BOP deficit in 2017 rises to $863 M


By Lee C. Chipongian

The Philippines posted a balance of payments (BOP) deficit of $863 million in 2017, higher than what was reported in 2016 of $420 million, the Bangko Sentral ng Pilipinas (BSP) yesterday announced.

This is despite reporting a surplus amount of $917 million in December 2017, the highest monthly surplus of the year, aside from a similar level in April.

The end-year $863-million overall BOP shortfall is however lower than the $1.4 billion estimated by the BSP. The original central bank projection was in fact only $500 million for 2017.

In a statement, the BSP said the “higher cumulative BOP deficit for 2017 was brought about largely by the widening merchandise trade deficit for the first eleven months of the year as well as the reversal of foreign portfolio investments (based on BSP-registered transactions) to net outflows during the year from net inflows in 2016.”

“Higher prepayments made by the public and private sectors to non-resident creditors on their medium- and long-term loans for the first three quarters of the year also contributed to the larger BOP deficit, the BSP added.

As for the December BOP, the BSP said the surplus was due to inflows coming from its foreign exchange operations as well as net foreign currency deposits of the National Government (NG), and income from the BSP's investments abroad. “These were partially offset by the payments made by the NG for its maturing foreign exchange obligations during the month in review,” said the BSP.

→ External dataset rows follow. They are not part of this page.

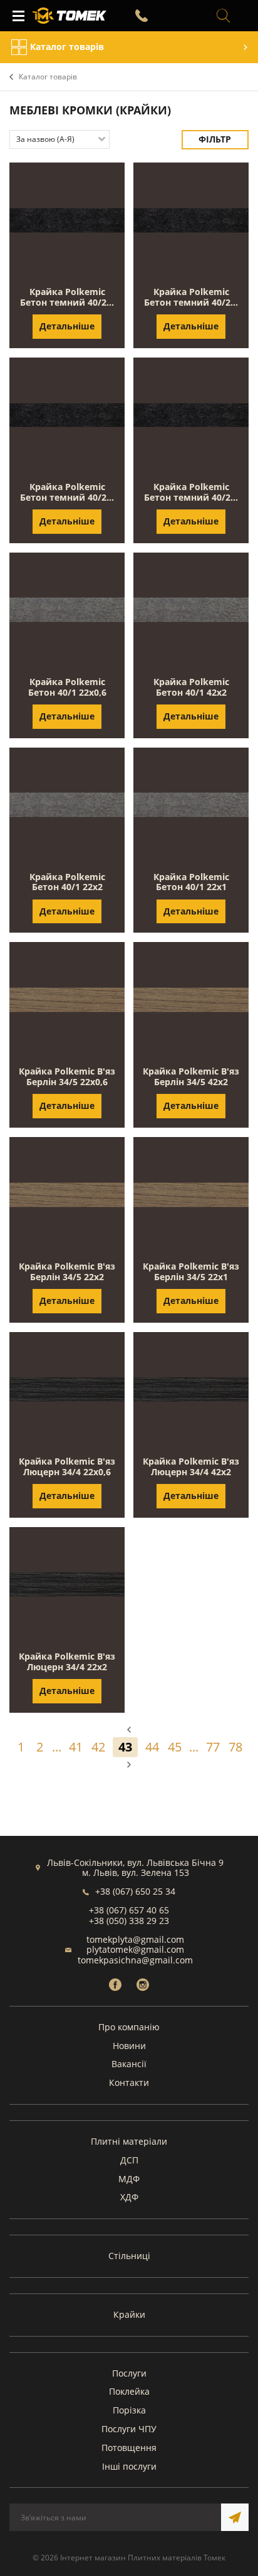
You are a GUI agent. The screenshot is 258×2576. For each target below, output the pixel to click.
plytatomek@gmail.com (135, 1949)
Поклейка (129, 2391)
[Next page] (129, 1764)
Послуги (129, 2373)
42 (98, 1746)
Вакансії (129, 2064)
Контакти (129, 2082)
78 (235, 1746)
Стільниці (129, 2256)
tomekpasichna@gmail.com (135, 1960)
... (56, 1746)
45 (175, 1746)
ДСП (129, 2160)
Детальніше (67, 326)
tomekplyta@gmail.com (135, 1939)
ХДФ (129, 2197)
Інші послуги (129, 2466)
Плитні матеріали (129, 2141)
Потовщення (129, 2447)
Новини (129, 2046)
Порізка (129, 2410)
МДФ (129, 2179)
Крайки (129, 2314)
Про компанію (129, 2027)
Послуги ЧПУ (129, 2429)
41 (76, 1746)
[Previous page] (129, 1729)
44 (152, 1746)
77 (213, 1746)
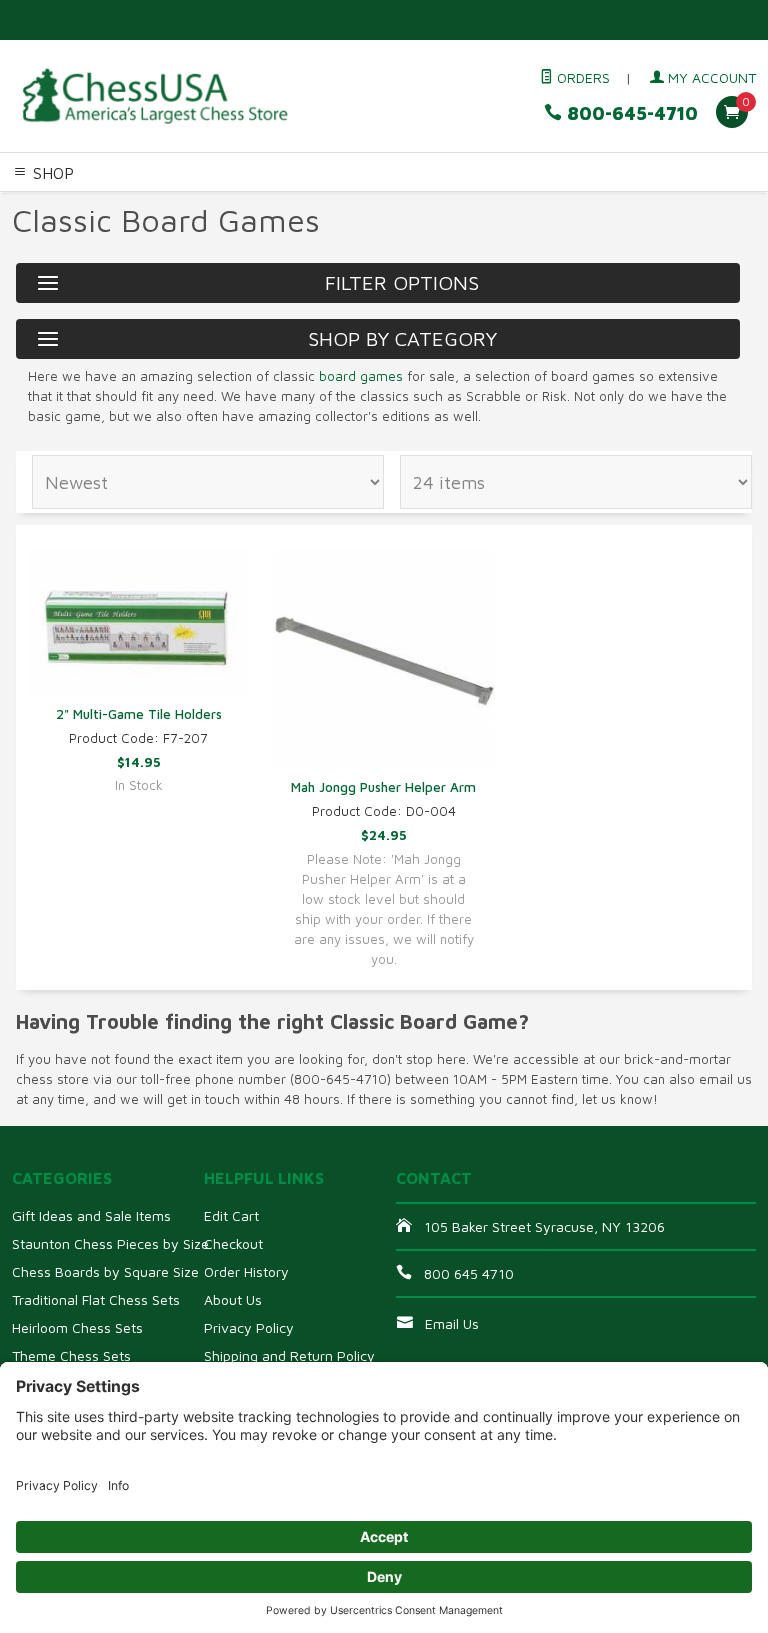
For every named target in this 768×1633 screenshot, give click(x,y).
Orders (581, 77)
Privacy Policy (249, 1327)
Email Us (452, 1323)
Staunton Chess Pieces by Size (110, 1243)
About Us (233, 1299)
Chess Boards (344, 205)
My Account (710, 77)
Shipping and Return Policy (289, 1355)
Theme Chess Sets (71, 1355)
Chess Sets (39, 205)
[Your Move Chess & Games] (153, 96)
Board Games (141, 229)
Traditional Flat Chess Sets (96, 1299)
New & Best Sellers (258, 229)
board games (361, 376)
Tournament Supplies (467, 205)
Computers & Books (613, 205)
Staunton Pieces (136, 205)
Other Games (47, 229)
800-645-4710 (630, 113)
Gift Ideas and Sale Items (91, 1215)
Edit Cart (231, 1215)
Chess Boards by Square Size (105, 1271)
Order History (246, 1271)
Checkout (233, 1243)
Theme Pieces (246, 205)
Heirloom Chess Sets (77, 1327)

This is the second straight year that the BSP has reported a BOP deficit. The last time a shortfall was recorded was in 2014 of $2.86 billion which interrupted nine years in a row of BOP surpluses.

In 2015, the country again reverted back to a surplus to $2.6 billion.

This year, the BSP estimates another overall BOP deficit of $1 billion.

BSP Deputy Governor Diwa C. Guinigundo has said that the BOP and current account deficits are not signs of eroding competitiveness or even an issue of low savings and investments, but rather are indicators that the Philippine growth path is sustained by higher imports.

Guinigundo noted that the BOP shortfalls are a result of increasing import bill to fund a growing economy and that there is nothing to worry about when looking at these deficit numbers, particularly since they have data and empirical studies that would prove their assessment.